L’approccio continua a essere quello tradizionale basato sulla presunzione di gratuità del lavoro prestato, in analogia a quanto accade nel matrimonio, ove è gratuito il lavoro in favore del coniuge e di altri familiari.
Nell’impaziente attesa di una disciplina normativa organica della famiglia di fatto, i nostri giudici continuano a fare applicazione dei principi di diritto comune e le decisioni si muovono nel solco di una consolidata tradizione che tende a ricondurre le prestazioni lavorative tra conviventi more uxorio tra quelle eseguite “a motivo di benevolenza” e dunque gratuitamente, in forza di una vera e propria estensione analogica ai rapporti tra i coniugi .

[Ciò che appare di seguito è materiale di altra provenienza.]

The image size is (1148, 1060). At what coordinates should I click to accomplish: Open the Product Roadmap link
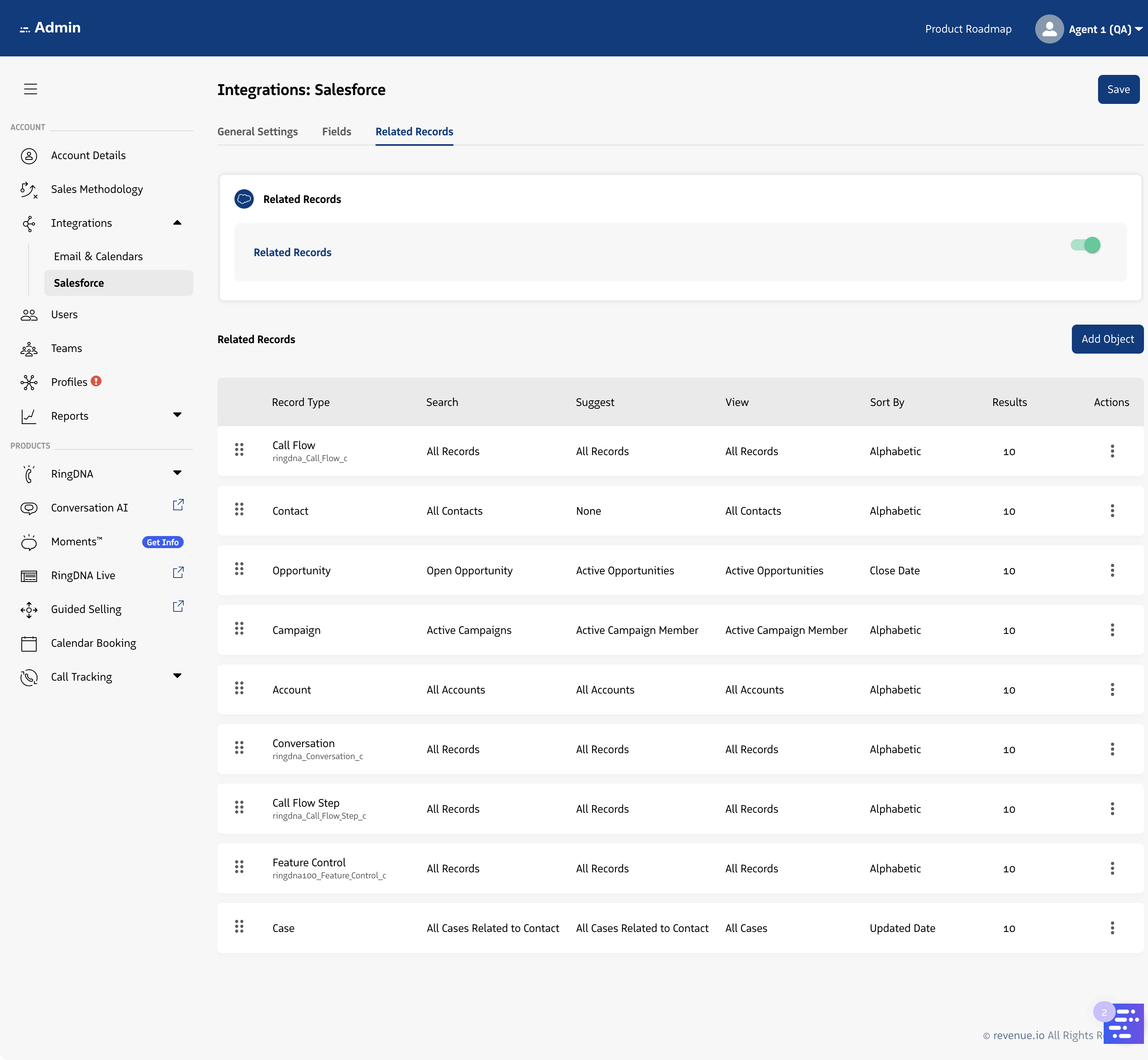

La giurisprudenza ha comunque escluso la presunzione di gratuità in presenza di un semplice rapporto affettivo e sessuale oppure nel caso del rapporto tra il proprietario di un albergo e una signorina la cui convivenza, seppure improntata all’estrema confidenza e familiarità, era limitata al periodo della stagione termale (al massimo compresa tra maggio ed ottobre) perché in questo caso difettava una stabile e duratura comunione di vita materiale e spirituale assimilabile nei fatti all’unione matrimoniale.
Sulla soluzione del problema vanno ad influire le disposizioni del ddl Cirinnà le quali affrontano il tema in esame proponendo una soluzione differenziata a seconda che si tratti di unioni civili (tra persone dello stesso sesso), oppure convivenze di fatto.